Korean Ground Beef Bowl (Print version)

Savory seasoned beef over rice with crisp pickled vegetables

# What You'll Need:

→ Beef

01 - 1 lb lean ground beef
02 - 2 tablespoons soy sauce or tamari for gluten-free
03 - 1 tablespoon toasted sesame oil
04 - 1 tablespoon brown sugar
05 - 2 teaspoons freshly grated ginger
06 - 3 cloves garlic, minced
07 - 1 teaspoon gochujang or sriracha, optional
08 - 2 green onions, thinly sliced
09 - 1 tablespoon sesame seeds

→ Rice Base

10 - 4 cups cooked jasmine rice or cauliflower rice

→ Quick Pickled Vegetables

11 - 1 cup carrot, julienned
12 - 1 cup cucumber, thinly sliced
13 - 1/2 cup radish, thinly sliced
14 - 1/2 cup rice vinegar
15 - 1 tablespoon sugar
16 - 1/2 teaspoon salt

→ Garnish

17 - Additional green onions, sliced
18 - Extra sesame seeds

# How to Make It:

01 - In a bowl, combine rice vinegar, sugar, and salt. Stir until dissolved. Add carrot, cucumber, and radish. Toss to coat and let sit for at least 15 minutes, stirring occasionally.
02 - Prepare jasmine rice or cauliflower rice according to package instructions.

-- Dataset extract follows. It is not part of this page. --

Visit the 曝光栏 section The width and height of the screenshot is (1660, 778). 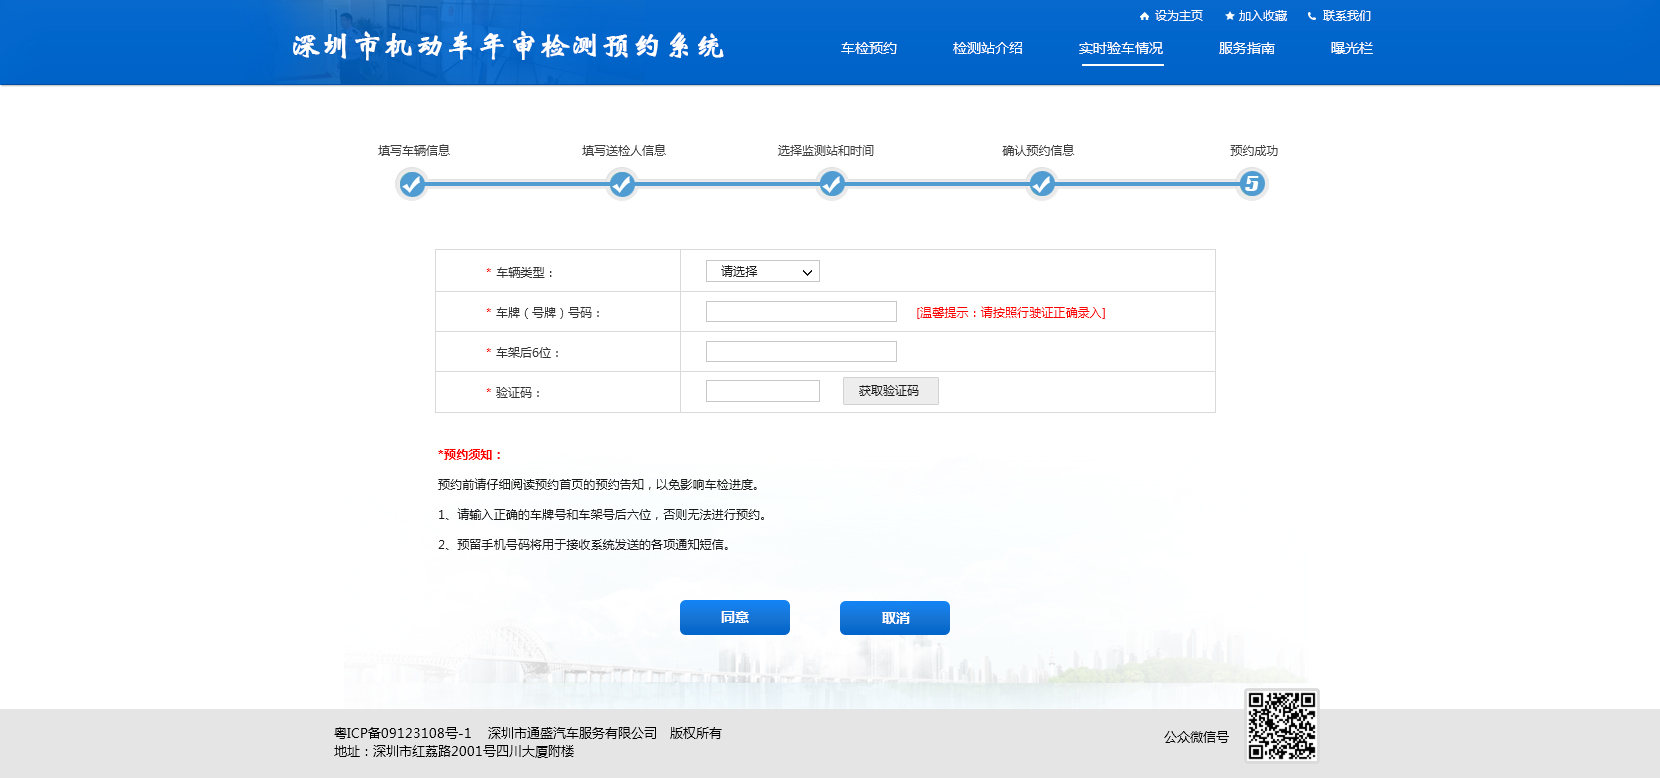pyautogui.click(x=1351, y=48)
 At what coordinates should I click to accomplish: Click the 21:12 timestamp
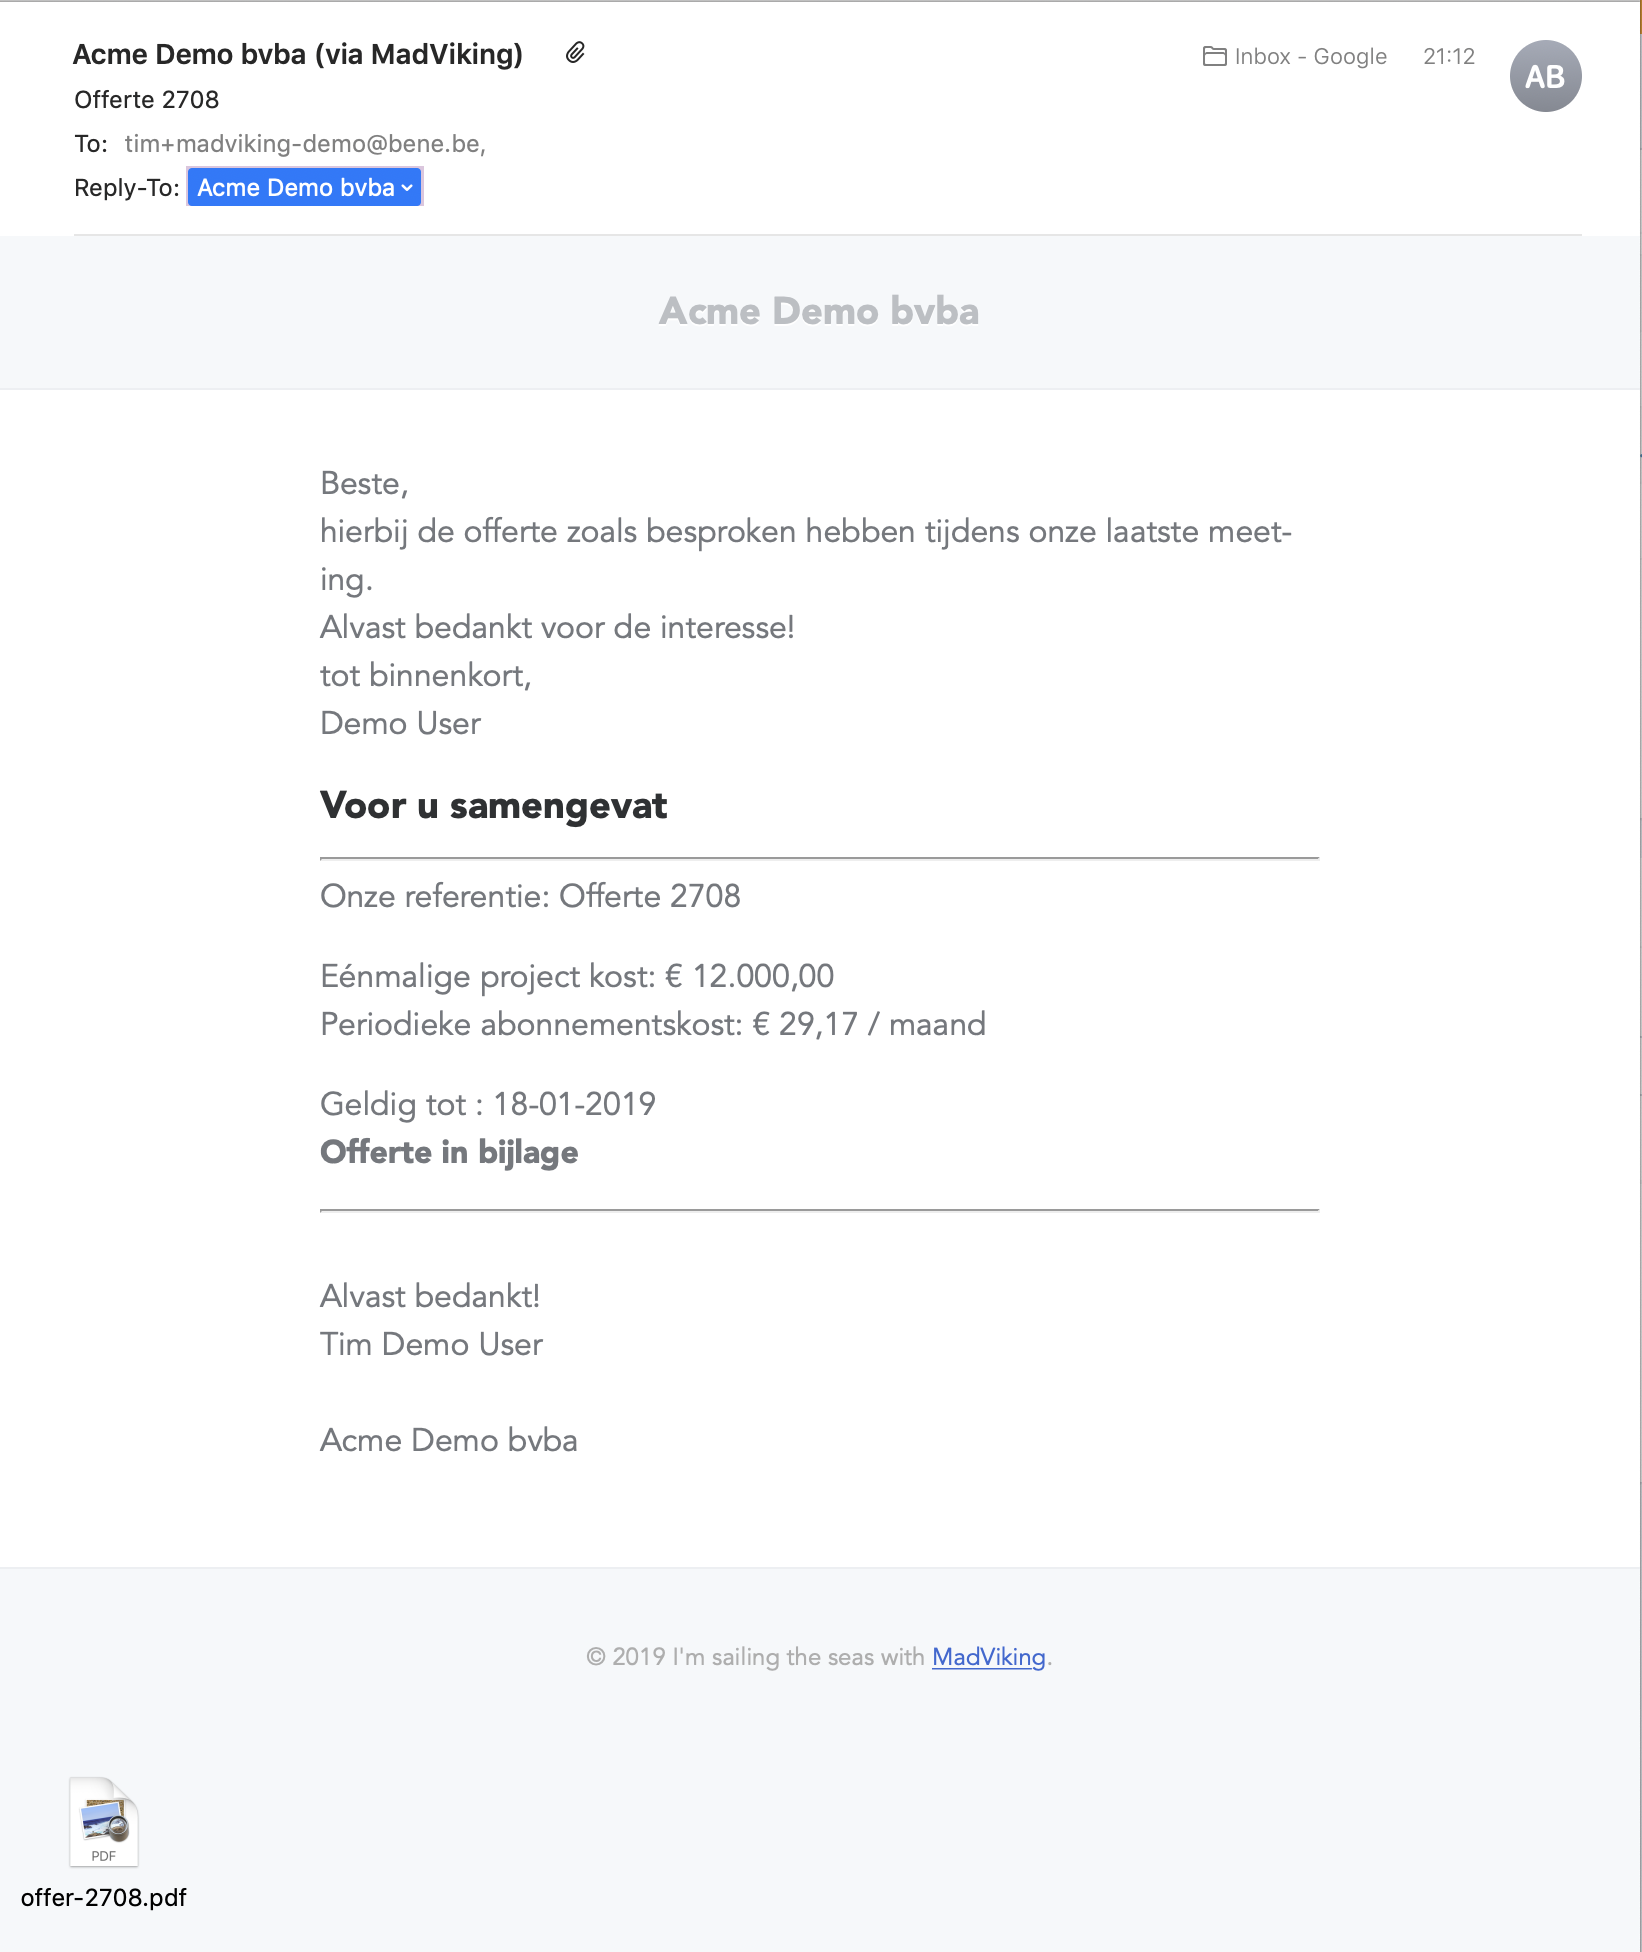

Keep warm until assembly.
03 - Heat a large skillet over medium-high heat. Add ground beef, breaking apart with a spoon as it cooks until browned and cooked through, approximately 5 to 7 minutes. Drain excess fat if necessary.
04 - Add soy sauce, sesame oil, brown sugar, ginger, garlic, and gochujang if using. Stir thoroughly and cook for 2 to 3 additional minutes until fragrant and sauce coats the meat.
05 - Remove from heat and stir in sliced green onions and sesame seeds, combining evenly throughout.
06 - Divide warm rice or cauliflower rice among four bowls. Top each with seasoned ground beef and a generous portion of pickled vegetables.
07 - Top each bowl with additional sliced green onions and sesame seeds. Serve immediately.

# Expert Tips:

01 -
  • Combines savory, sweet, and tangy flavors in one satisfying dish.
  • Fast preparation and cooking time, perfect for busy weeknights.
  • Versatile options for both low-carb and gluten-free diets.
02 -
  • Ensure the pickled vegetables sit for at least 15 minutes to fully absorb the vinegar mixture.
  • If using tamari, check the label to confirm it is gluten-free.